My throat’s sore, my feet hurt and I am ready for my bed (it is not yet 8pm). Why? I am half way through the Big Bang Fair. Over four days there will be around 60,000 people, mainly children, either in school parties or in family groups through the doors. They will get to see, hear about, and take part in science and engineering activities from across the UK.
For me, it has been the first large engagement activity that I have organised for The Physiological Society. Over the past few weeks, it has been drawing towards me in a sea of order forms, fact checking and digging through our store cupboard trying to find the equipment that must be in there somewhere. I worried about what I’d forgotten and what would go wrong. Now, let’s get something straight now – some things have gone wrong. However, it’s going brilliantly.

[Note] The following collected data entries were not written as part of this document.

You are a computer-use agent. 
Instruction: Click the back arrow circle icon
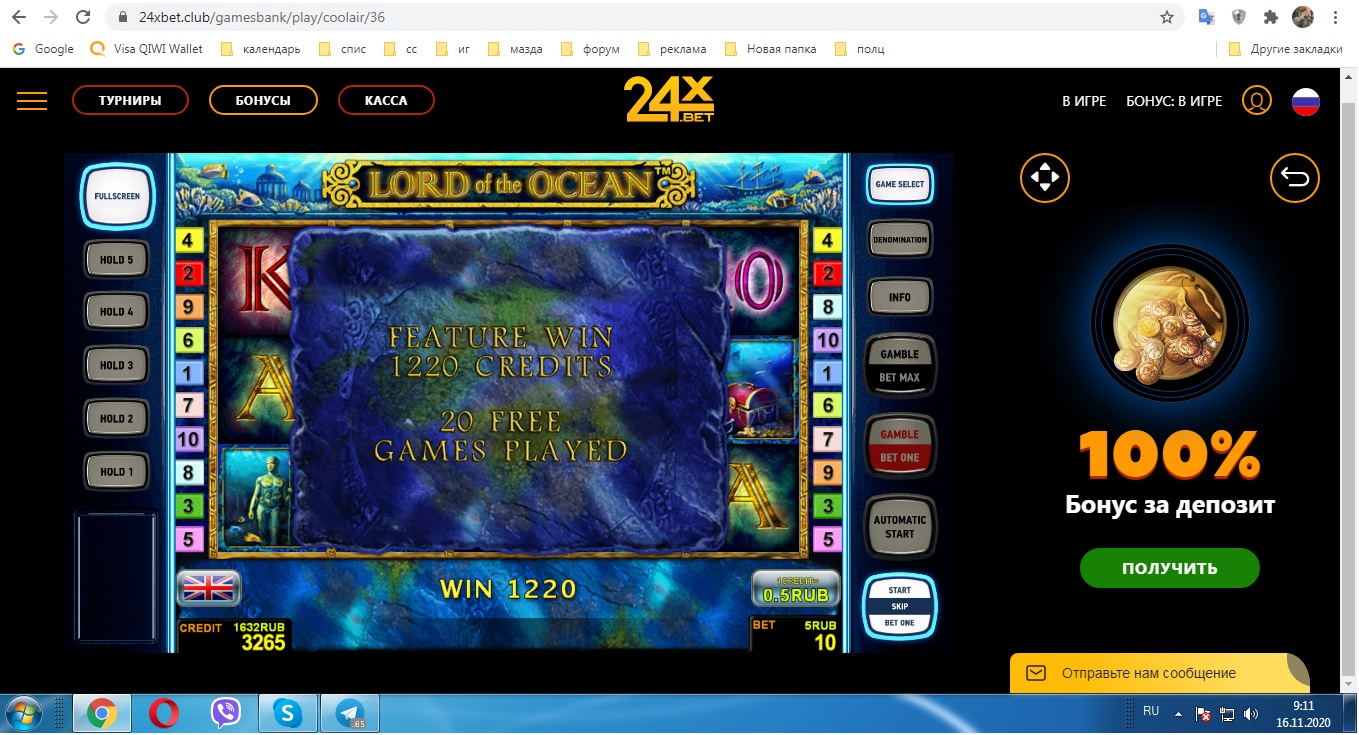(1294, 179)
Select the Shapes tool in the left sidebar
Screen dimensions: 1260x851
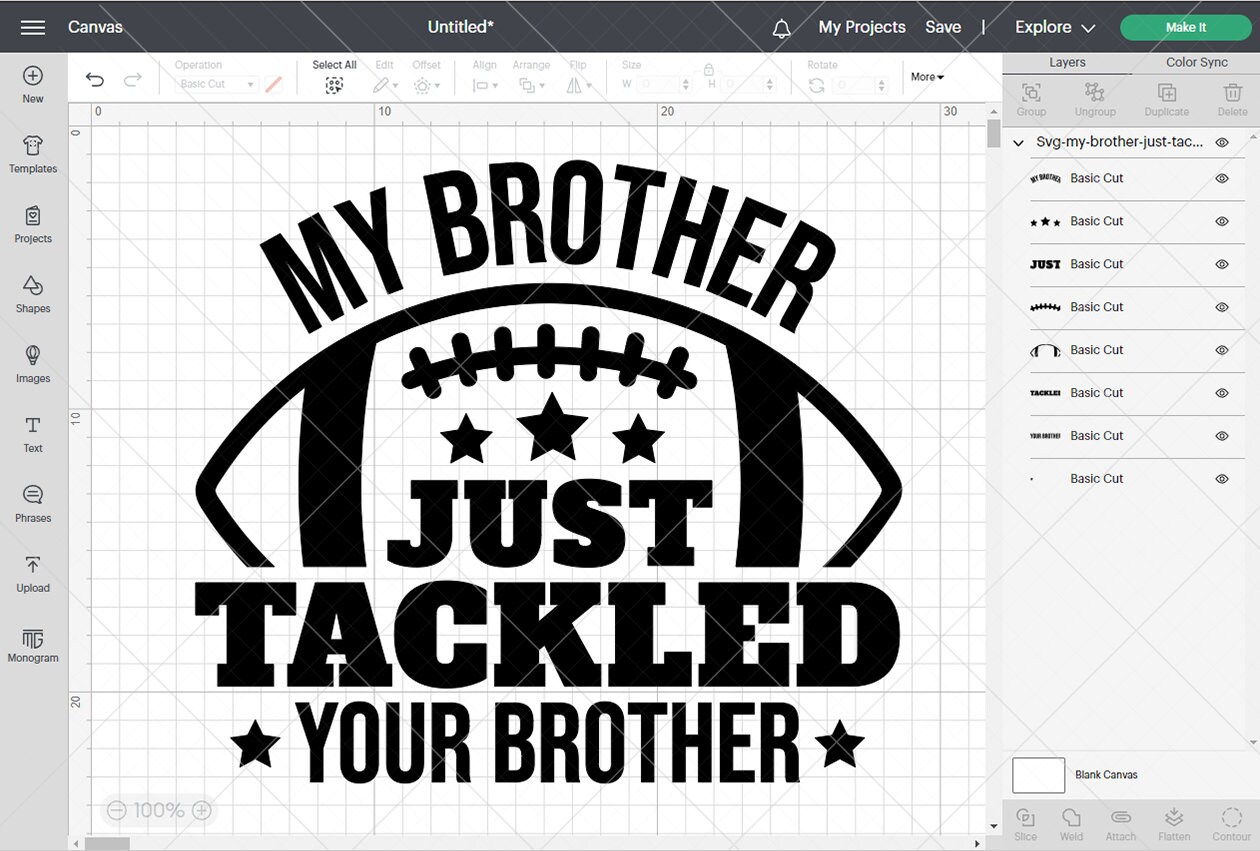[x=33, y=296]
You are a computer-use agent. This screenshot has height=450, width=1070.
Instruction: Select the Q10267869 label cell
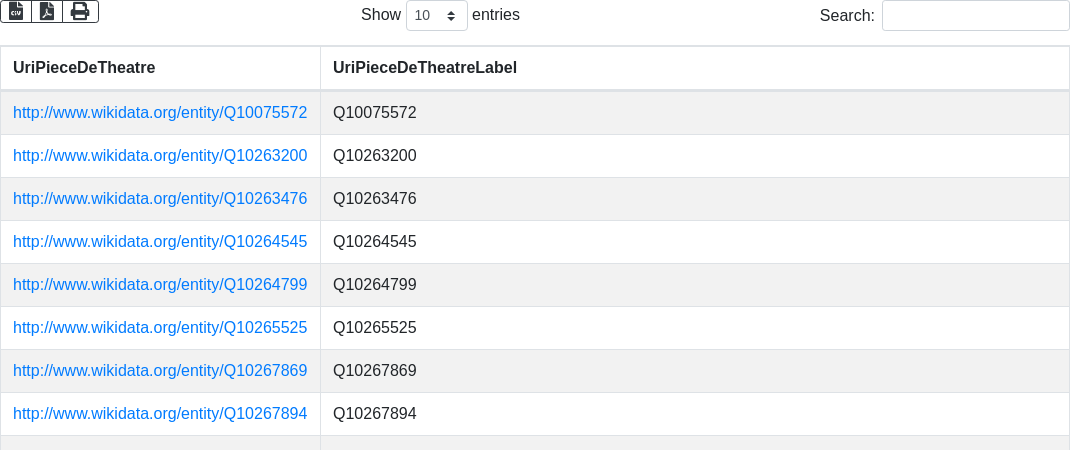(x=375, y=371)
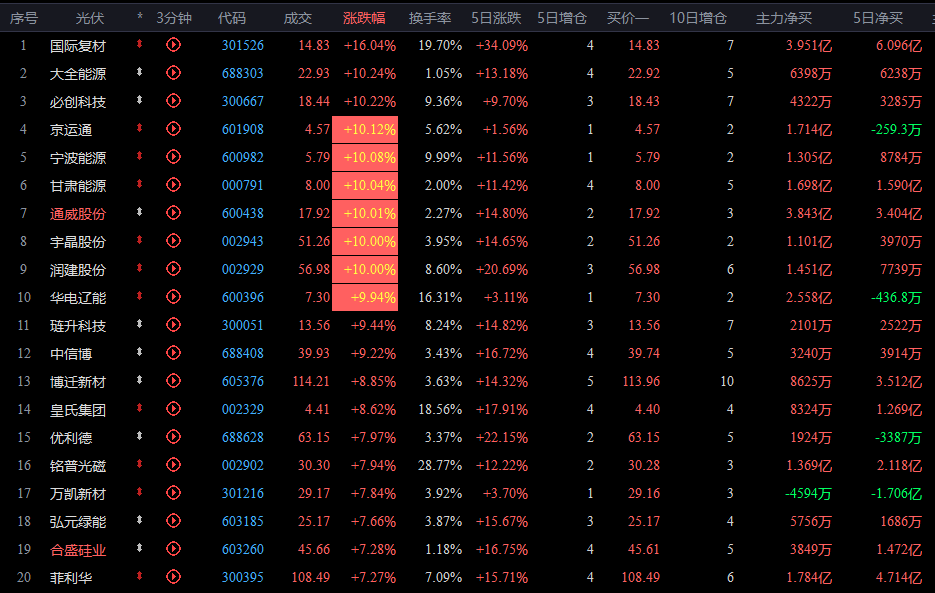Click the play icon in 京运通 row

pos(173,129)
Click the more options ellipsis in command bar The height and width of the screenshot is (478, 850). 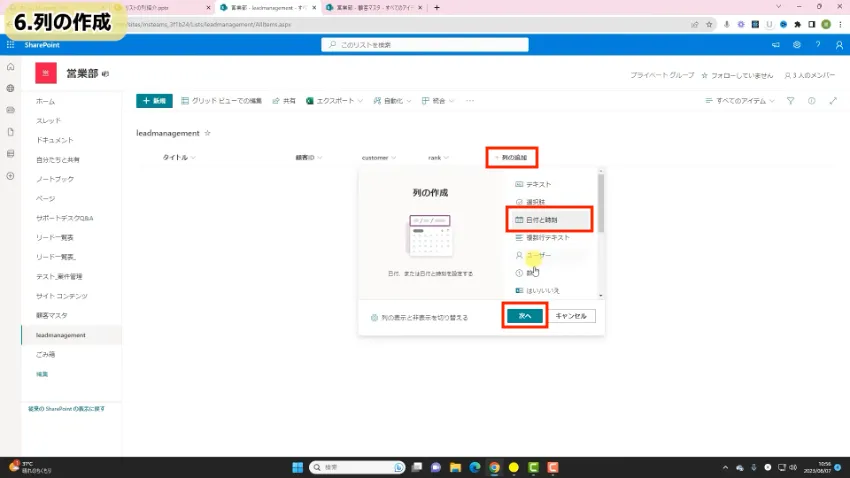[x=470, y=101]
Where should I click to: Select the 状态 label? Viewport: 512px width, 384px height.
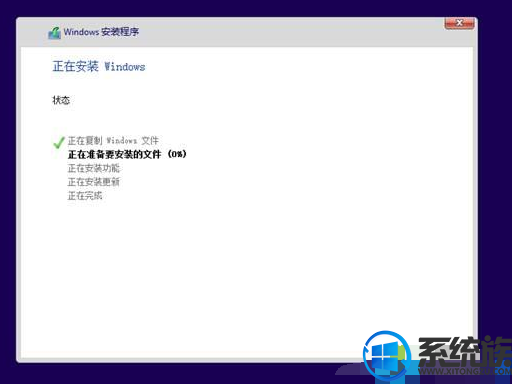pos(61,100)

(Please don’t let that jinx it!)
We have had some wonderful volunteers; willing staff members, students and academics have all pitched in, explaining thermoregulation and homeostasis to all ages. It’s great to walk round the stand and hear a graduate student and a teenager chatting about how the nervous system enables us to feel cold; a professor telling some teachers about how he will conduct research on the physiology of bikers; our HR manager explaining to primary school kids that tendons aren’t as elastic in the cold.
It’s great to chat. Chat about science, find out about what interests (and what doesn’t interest) the visitors to our stand. And yesterday there was one particular highlight for me. My A-level chemistry teacher wandered up and said hello. He was one of those teachers who commanded the respect of the class, a man whose enthusiasm for the subject and for teaching us shone through. Someone who allowed us to have some fun while we learned. When someone spilled ethanol across the bench and it caught fire, we were all gathered round and asked how we would put it out. No fuss, no shouting, we had to think about what we’d learned and apply it. (We let the ethanol burn off and everything was fine).
He asked how I was and what I’d been up to. I told him that I had a PhD in evolutionary biology and now worked in public engagement with science. He seemed pleased about that. I really hope he was. It was through a small band of dedicated and skilled teachers like him that my enthusiasm for science grew.
I hope that, of the hundreds of kids I have spoken to over the past few days, some will be inspired, their interest in biology piqued by the activities on our stand. I hope that they got something from chatting to those on the stand who are ‘real-life’ physiologists. However, the thing I hope most is that they all had fun.